EVERETT — The state Department of Labor and Industries has cited four Boeing suppliers for workplace safety violations discovered during the department’s investigation into a fatal accident at the airplane maker’s Paine Field plant in 2014.

The citation penalties range from $200 to $11,000. Boeing itself was not fined.

Jamco America received the biggest penalty — $11,000. L&I cited it for three violations. Two are classified by the department as serious and one was called general in nature. The serious ones were a lack of procedures to protect employees while working on airbags installed in first-class and business-class airplane seats.

In November, a Jamco mechanic, Ken Otto, was working on a faulty airbag in a 777 on the flight line at Boeing when the airbag went off, violently hitting his face.

The 50-year-old was flown by helicopter to Harborview Medical Center in Seattle, where he died Dec. 7.

Jamco America, which is owned by a Japanese interiors firm, did not immediately respond to a request for comment on Friday.

A worker with Vartan Product Support was treated on site, taken to a local hospital and released, according to Boeing.

Vartan Product Support, which is part of the German interiors firm Vartan Aviation Group, was also cited by L&I for not properly warning the worker of the potential danger. The company corrected the issue during L&I’s inspection, the agency said. While the violation is considered serious by L&I, the penalty was $200.

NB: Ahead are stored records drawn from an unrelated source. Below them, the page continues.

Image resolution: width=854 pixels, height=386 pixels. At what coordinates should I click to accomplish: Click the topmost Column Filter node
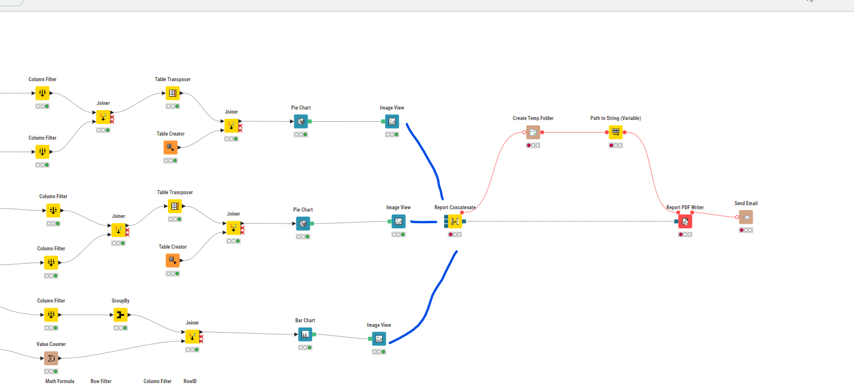(x=42, y=93)
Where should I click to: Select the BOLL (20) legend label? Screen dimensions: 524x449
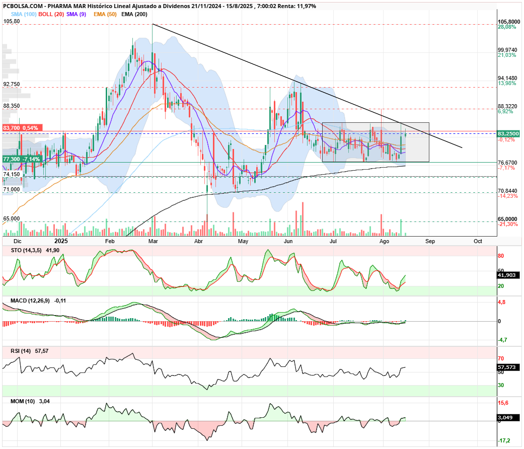51,14
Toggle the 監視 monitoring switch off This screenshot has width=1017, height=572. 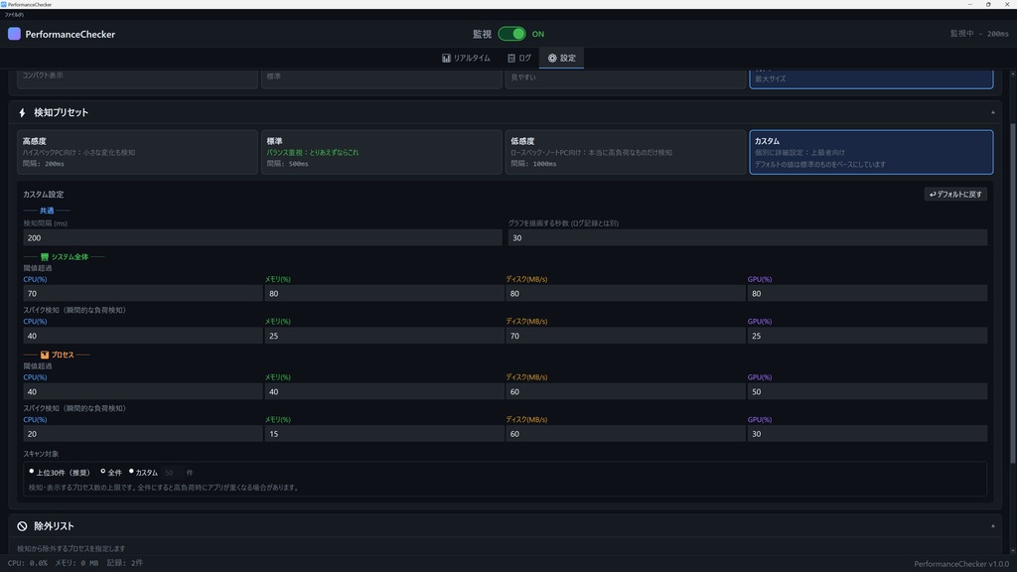click(512, 34)
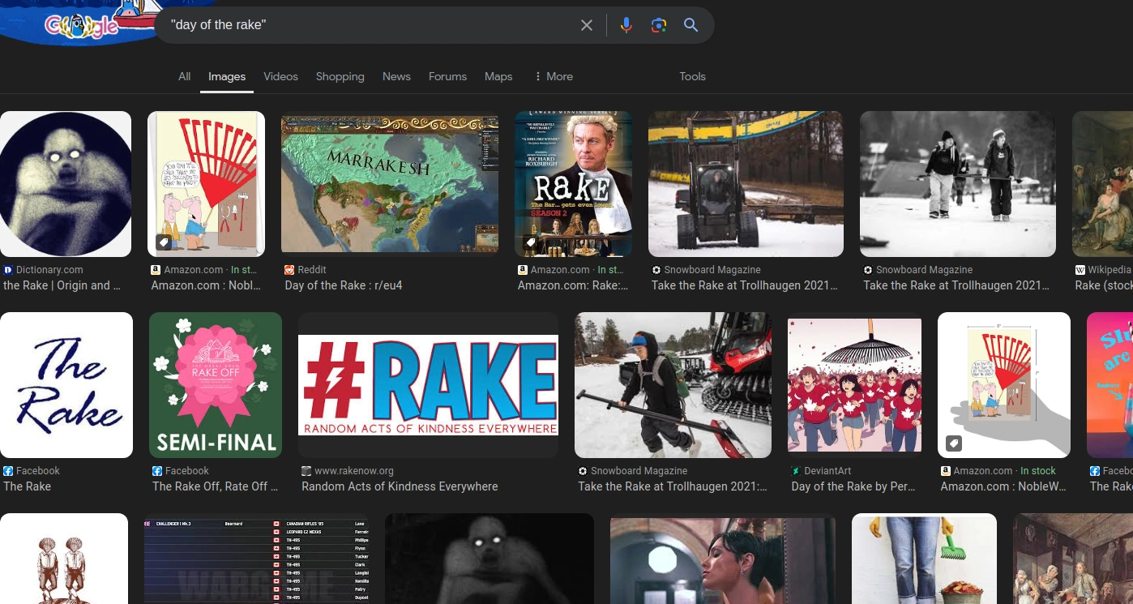Click the DeviantArt favicon icon

pyautogui.click(x=796, y=471)
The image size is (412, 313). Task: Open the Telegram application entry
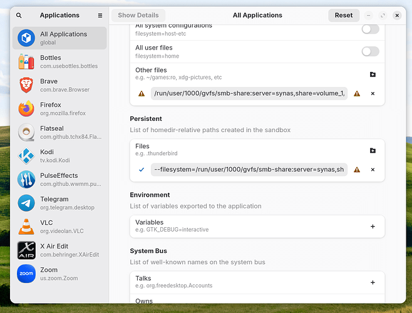coord(60,203)
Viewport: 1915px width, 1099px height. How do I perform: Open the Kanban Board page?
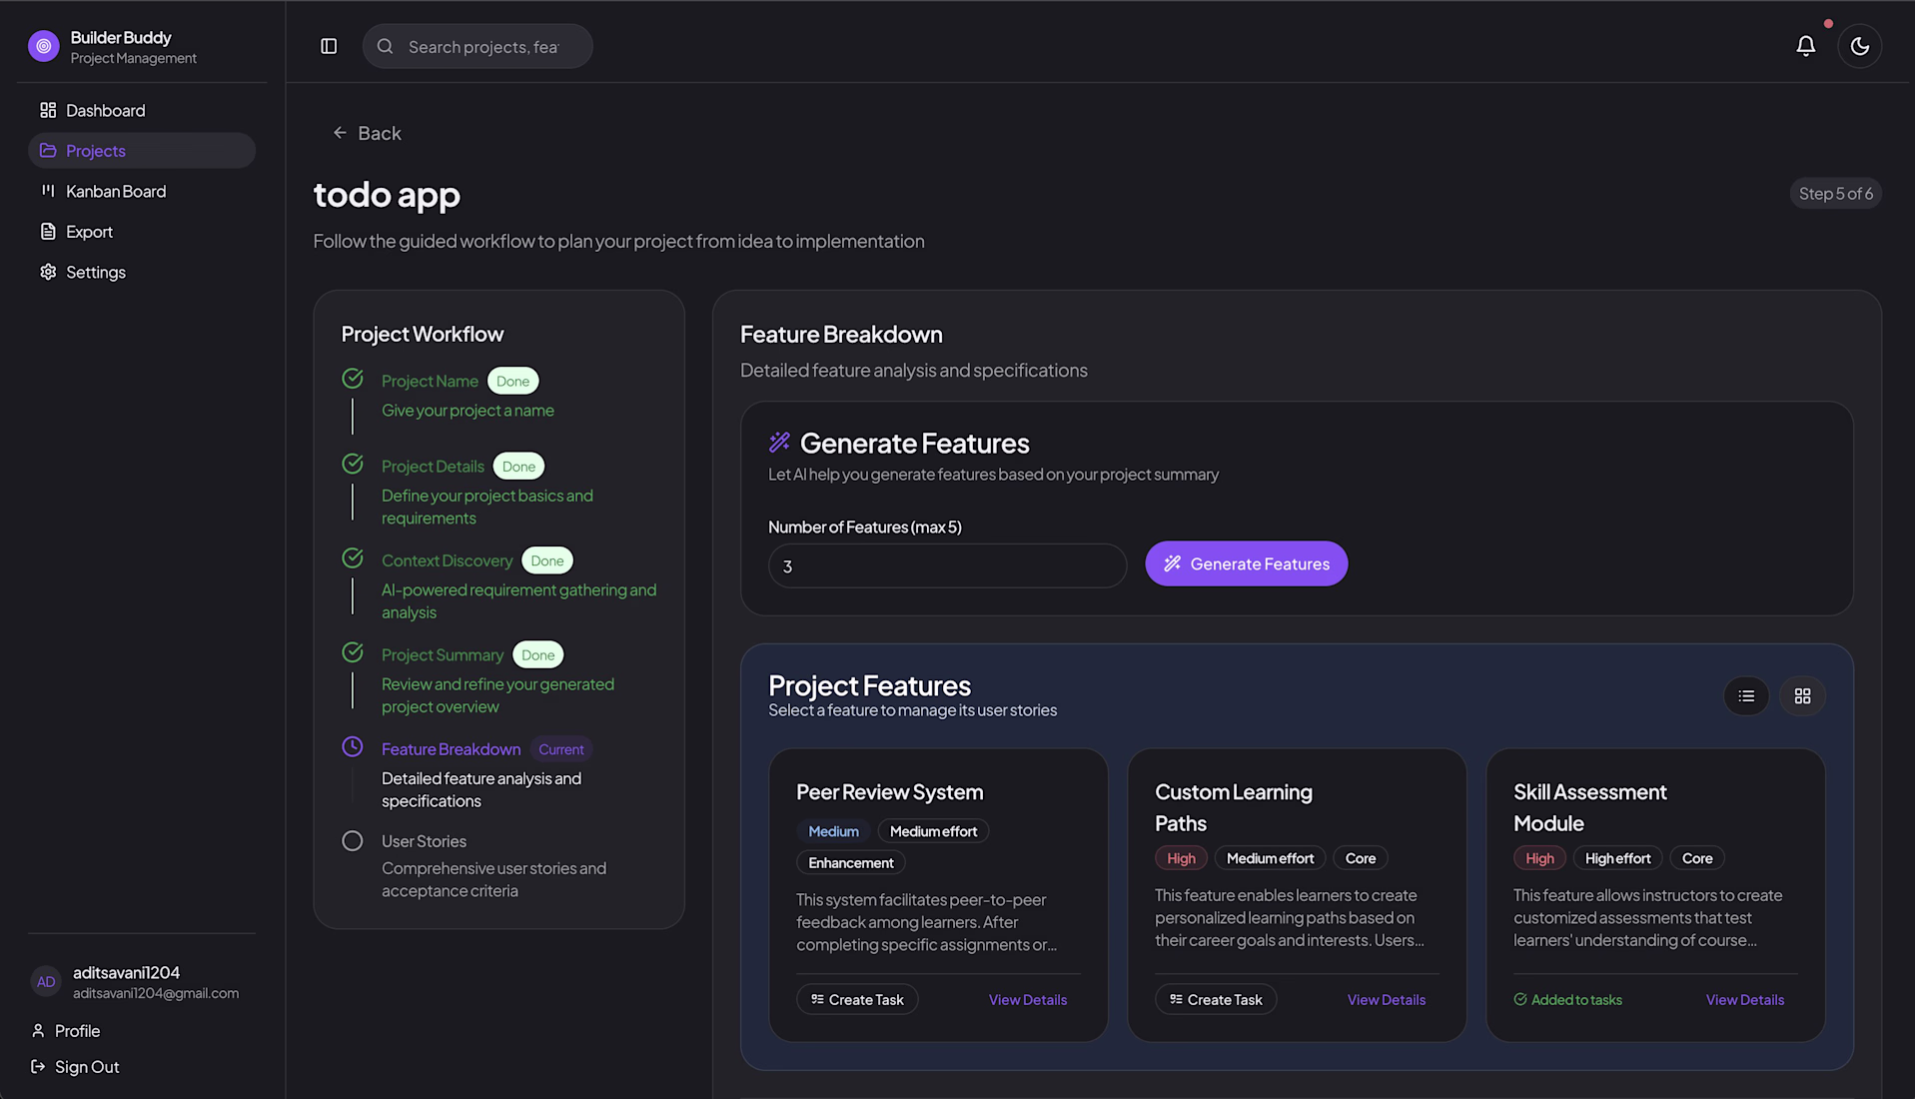click(x=115, y=191)
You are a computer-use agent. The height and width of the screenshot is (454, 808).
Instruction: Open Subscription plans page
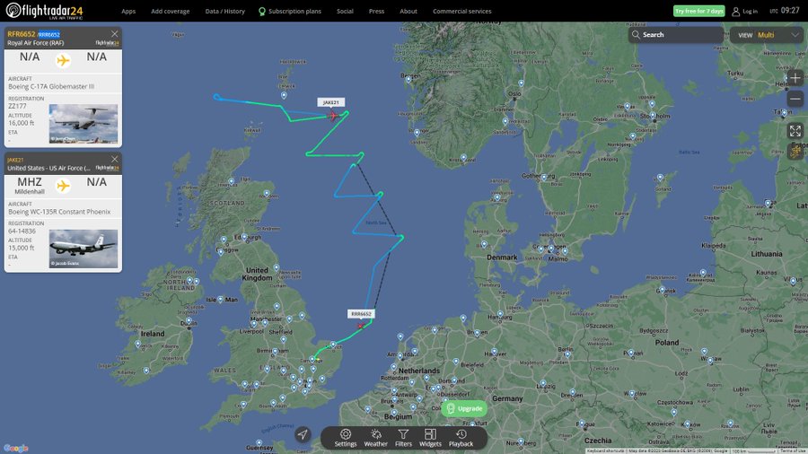coord(290,12)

Vartan declined to comment about the citation.

Otto and the other contractor were working on an airbag system made by AmSafe, a Phoenix, Arizona-based manufacturer of the devices. The company has the only seatbelt airbags certified for commercial airplanes, according to AmSafe’s website.

Airbags are installed in thousands of airplane seats to meet federal safety requirements that passengers be able to withstand an impact equal to 16 times the force of gravity. Airbags are needed on “difficult-to-certify seat placements,” such as unconventional seats in first or business classes and bulkhead-row seats, according to the company’s website.

Two other companies were also cited, B/E Aerospace and Zodiac Seats U.S. Zodiac was formerly known as Weber Aircraft. Zodiac Seats U.S. is a subsidiary of Zodiac Aerospace, which is based in France.

They were not involved in the November accident but they do similar work, and L&I routinely inspects such companies following an accident, said Tim Church, a spokesman for the department.

Zodiac Seats U.S. was fined $1,200 for not having adequate safety procedures. Its employees had worked on the seat before the accident, according to the citation from L&I.

B/E Aerospace was fined $700 for inadequate safety procedures.

Airplane seats are made by a handful of aerospace suppliers. Boeing’s customers buy the seats from the suppliers. Boeing mechanics install the seats, but contractors often deal with problems identified before the airplane is delivered.

The citations have been delivered to the companies, which have until mid-April to appeal, Church said.

The dollar amounts of the penalties are calculated based on the employer’s size, “employer cooperation, a good faith effort to comply, and the employer’s safety history,” among other factors, he said.

Money collected from penalties is used to pay for benefits for injured workers and to the families of workers who have died on the job, Church said.